◆ **Task instructions**
Write out each entry once more so that it matches the original exactly.

◆ ◆ ◆ ◆ ◆ ◆ ◆

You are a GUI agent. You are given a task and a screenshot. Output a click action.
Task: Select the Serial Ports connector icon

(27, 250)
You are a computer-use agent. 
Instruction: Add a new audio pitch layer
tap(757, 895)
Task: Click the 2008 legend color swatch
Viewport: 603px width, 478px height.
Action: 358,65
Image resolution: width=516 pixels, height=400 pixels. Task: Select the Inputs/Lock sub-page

◆ ◆ ◆ ◆ ◆ ◆ ◆

◆ **Result of the task**
You are a GUI agent. You are given a task and a screenshot. Output a click action.
Task: Select the Serial Ports connector icon

(27, 250)
You are a computer-use agent. 
Instruction: Add a new audio pitch layer
tap(757, 895)
Task: Click the 2008 legend color swatch
Viewport: 603px width, 478px height.
Action: 358,65
Image resolution: width=516 pixels, height=400 pixels. Task: Select the Inputs/Lock sub-page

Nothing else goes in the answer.